Depuis El Reino, le cinéaste espagnol Rodrigo Sorogoyen semble s’imposer comme une des valeurs sûres du cinéma actuel. Après Madre, le voici avec As Bestas, qui semble avoir marqué l’année 2022 au cinéma, et offert une nouvelle belle pierre à son édifice cinématographique.


Fiche du film

Affiche de As Bestas (2022)
Affiche de As Bestas (2022)
  • Genre : Drame, Thriller
  • Réalisateur(s) : Rodrigo Sorogoyen
  • Distribution : Denis Ménochet, Marina Foïs, Luis Zahera, Diego Anido
  • Année de sortie : 2022
  • Synopsis : Antoine et Olga, un couple de Français, sont installés depuis longtemps dans un petit village de Galice. Ils ont une ferme et restaurent des maisons abandonnées pour faciliter le repeuplement. Tout devrait être idyllique mais un grave conflit avec leurs voisins fait monter la tension jusqu’à l’irréparable… (SensCritique)

Critique et Analyse

Denis Ménochet et Marina Foïs dans As Bestas (2022) © Lucia Faraig
Denis Ménochet et Marina Foïs dans As Bestas (2022) © Lucia Faraig

Dans ce film, le réalisateur nous invite en Galice, terre rurale au nord du Portugal, où s’est installé un couple de Français qui vit de la vente de légumes de son potager, et qui travaille sur la restauration de maisons délabrées pour attirer de nouveaux habitants. Ici, ils composent avec les habitants du coin, qui sont présentés dès la scène d’introduction au cours d’une discussion au bar, pendant une partie de dominos. Il faut attendre plusieurs minutes avant que n’apparaisse à l’écran celui qu’ils appellent « Le français », Antoine, incarne par Denis Ménochet. Voulant simplement quitter le bar, il est retenu par un des hommes qui le nargue sur le fait qu’il part sans dire au revoir. Le spectateur considère cela comme une pique innocente, un simple chambrage mais, déjà, un petit malaise s’installe.
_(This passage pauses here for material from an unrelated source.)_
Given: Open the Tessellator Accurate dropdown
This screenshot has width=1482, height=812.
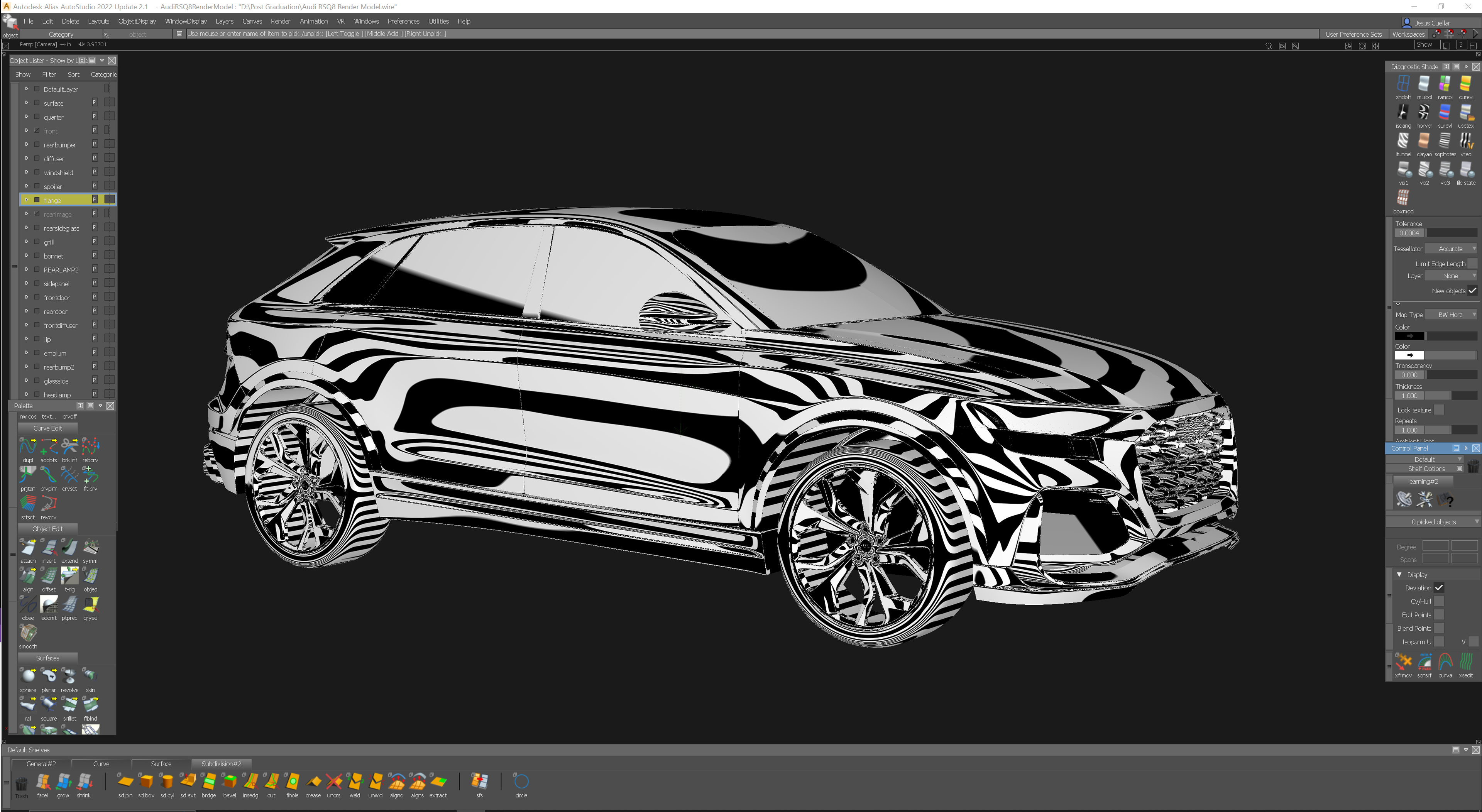Looking at the screenshot, I should (1451, 249).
« Amitié infaillible, combats épiques, trahisons, épreuves, loyauté : RRR combine tous les éléments d’une œuvre épique ici grandiose et sans limites affichées. »

Et c’est bien ce que va chercher à cultiver Rodrigo Sorogoyen tout au long d’As Bestas. Au fil de sa progression dans le film, le spectateur remarque de plus en plus le clivage entre le couple de Français et le reste du village, qui se montre relativement hostile à leur égard. Leurs motivations restent cependant assez floues, même s’il est fait état d’une histoire de projet de parc éolien auquel Antoine, le français, s’oppose, alors que cela pourrait constituer une belle manne financière pour tout le village, qui vit assez chichement. Mais c’est aussi la question de l’étranger qui vient s’installer et prendre une place qu’il ne méritera jamais autant que les autres. Tout cela va catalyser de vieilles tensions et raviver de profonds instincts, qui sont illustrés dans As Bestas par cette pression omniprésente bien qu’invisible, cette colère qui flotte dans l’air en permanence.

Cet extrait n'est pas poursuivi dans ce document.